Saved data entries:

▬▬▬▬▬▬

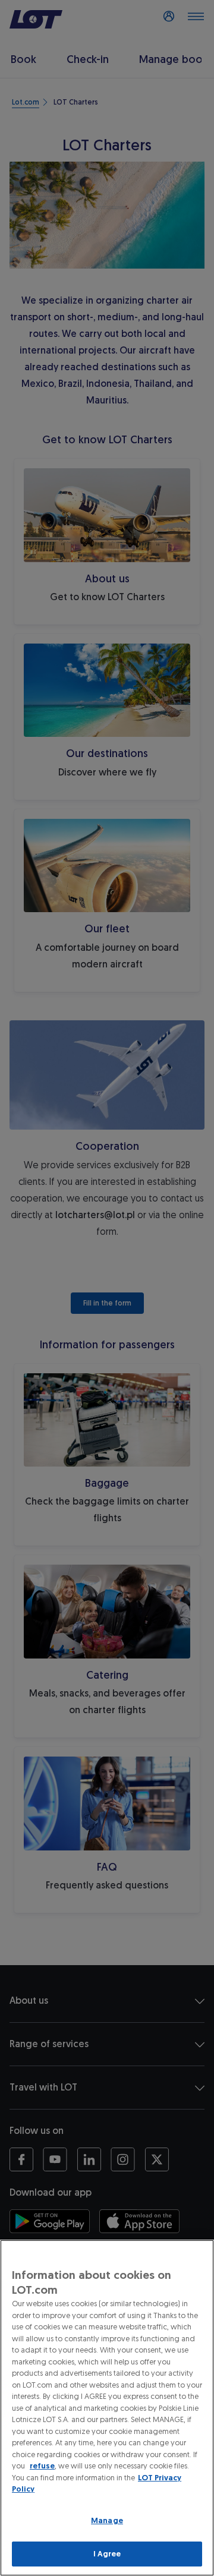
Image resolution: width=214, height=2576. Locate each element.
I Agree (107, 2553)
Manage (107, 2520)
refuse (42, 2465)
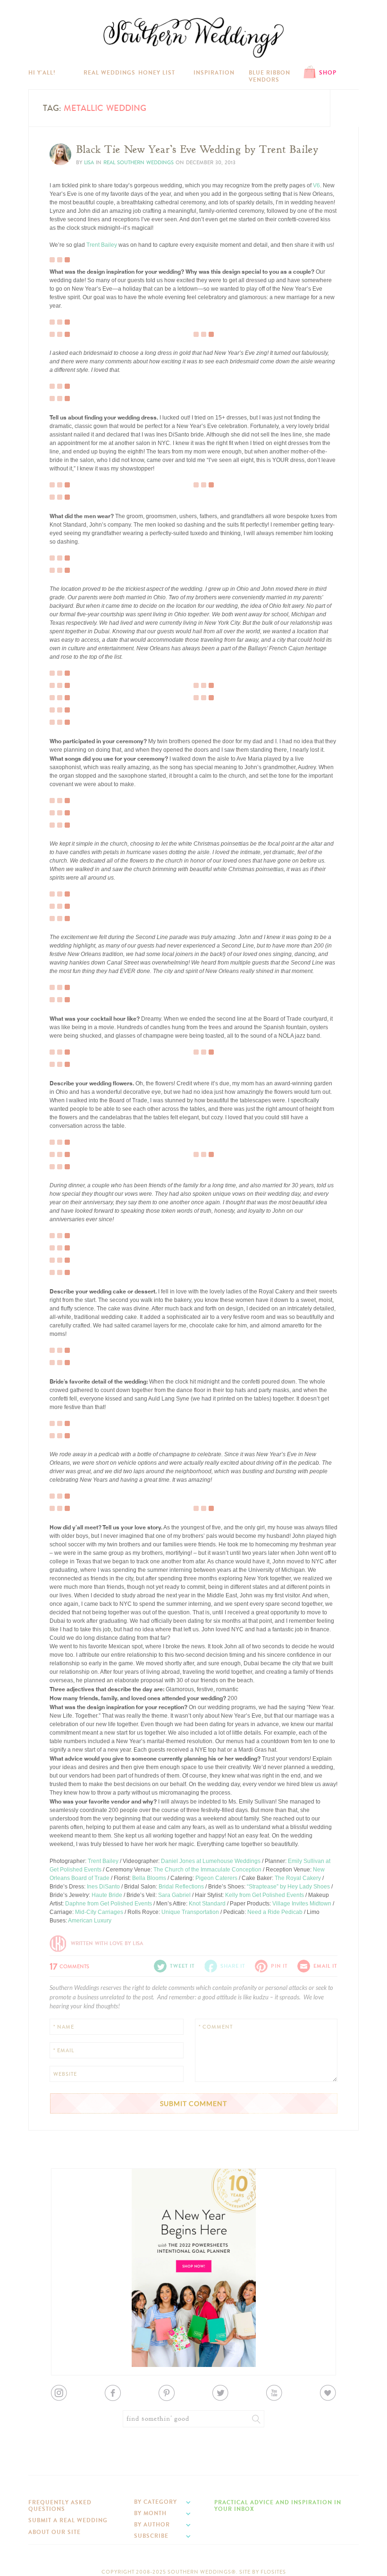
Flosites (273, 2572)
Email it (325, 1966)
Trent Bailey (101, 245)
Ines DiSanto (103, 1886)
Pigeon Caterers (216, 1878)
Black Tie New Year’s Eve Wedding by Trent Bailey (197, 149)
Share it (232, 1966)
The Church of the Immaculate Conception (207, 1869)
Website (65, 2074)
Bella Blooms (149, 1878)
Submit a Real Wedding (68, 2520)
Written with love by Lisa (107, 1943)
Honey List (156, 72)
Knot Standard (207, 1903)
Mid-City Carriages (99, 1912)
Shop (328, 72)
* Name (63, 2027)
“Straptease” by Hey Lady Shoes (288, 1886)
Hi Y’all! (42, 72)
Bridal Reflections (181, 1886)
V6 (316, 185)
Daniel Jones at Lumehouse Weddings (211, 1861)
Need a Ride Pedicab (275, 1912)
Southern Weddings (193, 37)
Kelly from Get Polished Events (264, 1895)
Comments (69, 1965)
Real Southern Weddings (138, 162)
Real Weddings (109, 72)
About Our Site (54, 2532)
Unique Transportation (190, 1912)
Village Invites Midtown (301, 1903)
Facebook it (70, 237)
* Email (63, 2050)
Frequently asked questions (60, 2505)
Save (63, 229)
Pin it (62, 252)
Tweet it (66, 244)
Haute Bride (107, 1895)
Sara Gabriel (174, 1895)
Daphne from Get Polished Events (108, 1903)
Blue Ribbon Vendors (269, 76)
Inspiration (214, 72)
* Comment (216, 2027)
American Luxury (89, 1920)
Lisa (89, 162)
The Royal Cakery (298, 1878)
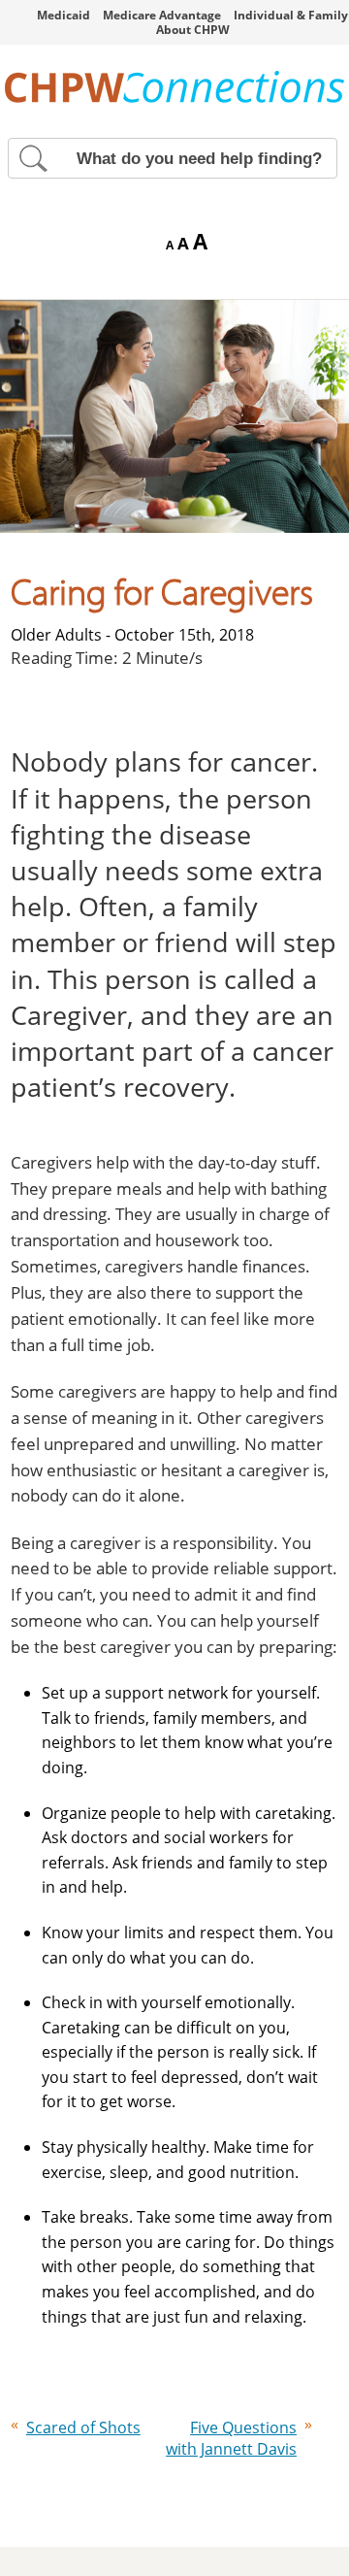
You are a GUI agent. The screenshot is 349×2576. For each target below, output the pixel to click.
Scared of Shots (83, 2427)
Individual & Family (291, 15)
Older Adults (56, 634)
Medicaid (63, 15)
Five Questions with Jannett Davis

▬▬▬▬▬▬

Start with the line holding "Shoes (288, 1886)" and repeat exactly every line through the final line of the records above, but no pictures and nothing more.

“Straptease” by Hey Lady Shoes (288, 1886)
Hi Y’all! (42, 72)
Bridal Reflections (181, 1886)
V6 (316, 185)
Daniel Jones at Lumehouse Weddings (211, 1861)
Need a Ride Pedicab (275, 1912)
Southern Weddings (193, 37)
Kelly from Get Polished Events (264, 1895)
Comments (69, 1965)
Real Southern Weddings (138, 162)
Real Weddings (109, 72)
About Our Site (54, 2532)
Unique Transportation (190, 1912)
Village Invites Midtown (301, 1903)
Facebook it (70, 237)
* Email (63, 2050)
Frequently asked questions (60, 2505)
Save (63, 229)
Pin it (62, 252)
Tweet it (66, 244)
Haute Bride (107, 1895)
Sara Gabriel (174, 1895)
Daphne from Get Polished Events (108, 1903)
Blue Ribbon Vendors (269, 76)
Inspiration (214, 72)
* Comment (216, 2027)
American Luxury (89, 1920)
Lisa (89, 162)
The Royal Cakery (298, 1878)
You are a GUI agent. The screenshot is 349×2576. For each target below, output the pixel to click.
Scared of Shots (83, 2427)
Individual & Family (291, 15)
Older Adults (56, 634)
Medicaid (63, 15)
Five Questions with Jannett Davis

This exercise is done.